EXERCISE:
Pull out every line of the records below that contains the word "Expand", treating uppercase and lowercase letters as different.

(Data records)
◇ ◇ ◇ ◇

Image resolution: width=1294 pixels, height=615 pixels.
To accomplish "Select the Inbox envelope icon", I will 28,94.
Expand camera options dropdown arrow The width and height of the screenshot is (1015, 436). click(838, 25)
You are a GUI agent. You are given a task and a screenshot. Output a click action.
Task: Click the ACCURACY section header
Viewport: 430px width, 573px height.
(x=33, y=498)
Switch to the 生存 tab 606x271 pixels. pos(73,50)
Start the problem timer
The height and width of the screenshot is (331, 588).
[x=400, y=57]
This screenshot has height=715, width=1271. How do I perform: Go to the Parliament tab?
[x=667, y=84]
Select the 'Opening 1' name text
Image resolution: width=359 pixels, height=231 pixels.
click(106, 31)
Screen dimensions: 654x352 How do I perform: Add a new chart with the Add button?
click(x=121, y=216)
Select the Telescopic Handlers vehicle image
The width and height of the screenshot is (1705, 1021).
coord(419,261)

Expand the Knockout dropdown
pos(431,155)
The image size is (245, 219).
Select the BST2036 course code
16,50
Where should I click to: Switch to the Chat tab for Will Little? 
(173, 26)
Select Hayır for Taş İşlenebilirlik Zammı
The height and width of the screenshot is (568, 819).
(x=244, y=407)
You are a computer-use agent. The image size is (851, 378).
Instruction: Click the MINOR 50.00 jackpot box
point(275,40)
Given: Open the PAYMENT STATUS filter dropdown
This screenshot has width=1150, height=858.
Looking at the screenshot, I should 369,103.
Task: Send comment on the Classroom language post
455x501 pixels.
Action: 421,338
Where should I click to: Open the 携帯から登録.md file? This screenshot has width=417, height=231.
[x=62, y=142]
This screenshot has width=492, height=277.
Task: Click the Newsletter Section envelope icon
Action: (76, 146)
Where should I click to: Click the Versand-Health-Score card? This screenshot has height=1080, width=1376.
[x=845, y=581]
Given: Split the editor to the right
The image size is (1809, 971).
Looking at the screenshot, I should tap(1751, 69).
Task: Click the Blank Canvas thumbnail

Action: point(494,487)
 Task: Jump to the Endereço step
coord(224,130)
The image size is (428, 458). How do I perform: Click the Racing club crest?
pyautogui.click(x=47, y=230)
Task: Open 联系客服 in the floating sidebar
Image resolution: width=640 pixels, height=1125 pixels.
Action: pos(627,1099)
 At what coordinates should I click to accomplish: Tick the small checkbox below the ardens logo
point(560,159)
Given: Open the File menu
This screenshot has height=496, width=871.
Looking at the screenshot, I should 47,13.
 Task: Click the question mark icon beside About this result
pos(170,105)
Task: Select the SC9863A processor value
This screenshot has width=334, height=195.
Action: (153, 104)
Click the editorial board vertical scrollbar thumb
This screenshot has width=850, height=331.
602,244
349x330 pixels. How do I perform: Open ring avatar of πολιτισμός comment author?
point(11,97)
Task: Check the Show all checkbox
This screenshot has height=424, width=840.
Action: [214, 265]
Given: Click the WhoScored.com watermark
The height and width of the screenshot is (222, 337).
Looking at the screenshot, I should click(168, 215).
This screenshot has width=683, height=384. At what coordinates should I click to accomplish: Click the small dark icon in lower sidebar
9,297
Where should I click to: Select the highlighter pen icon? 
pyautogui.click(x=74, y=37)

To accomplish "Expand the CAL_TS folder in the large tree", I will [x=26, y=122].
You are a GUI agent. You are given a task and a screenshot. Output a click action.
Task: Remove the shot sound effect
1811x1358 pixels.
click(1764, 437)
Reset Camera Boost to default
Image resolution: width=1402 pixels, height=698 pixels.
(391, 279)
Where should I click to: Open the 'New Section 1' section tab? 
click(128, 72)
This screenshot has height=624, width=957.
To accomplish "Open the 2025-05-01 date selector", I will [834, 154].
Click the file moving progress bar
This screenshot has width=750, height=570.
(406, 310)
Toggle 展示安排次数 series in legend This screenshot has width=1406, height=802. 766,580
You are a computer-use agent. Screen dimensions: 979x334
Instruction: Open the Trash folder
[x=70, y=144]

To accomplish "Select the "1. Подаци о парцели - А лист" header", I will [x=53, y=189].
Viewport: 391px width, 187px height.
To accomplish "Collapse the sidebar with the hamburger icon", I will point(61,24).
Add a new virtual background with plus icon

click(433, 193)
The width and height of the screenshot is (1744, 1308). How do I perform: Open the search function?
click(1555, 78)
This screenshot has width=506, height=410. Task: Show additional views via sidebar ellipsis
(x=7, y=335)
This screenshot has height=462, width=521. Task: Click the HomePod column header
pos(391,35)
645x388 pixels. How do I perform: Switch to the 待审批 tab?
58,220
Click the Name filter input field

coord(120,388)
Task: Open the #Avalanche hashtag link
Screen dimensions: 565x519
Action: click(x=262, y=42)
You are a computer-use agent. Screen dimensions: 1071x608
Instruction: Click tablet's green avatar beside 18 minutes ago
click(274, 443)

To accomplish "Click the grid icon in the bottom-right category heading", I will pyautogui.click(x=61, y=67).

◇ ◇ ◇ ◇

COMPLETED TASK:
Expand camera options dropdown arrow The width and height of the screenshot is (1015, 436). click(838, 25)
Expand the Knockout dropdown
To accomplish "Expand the CAL_TS folder in the large tree", I will [x=26, y=122].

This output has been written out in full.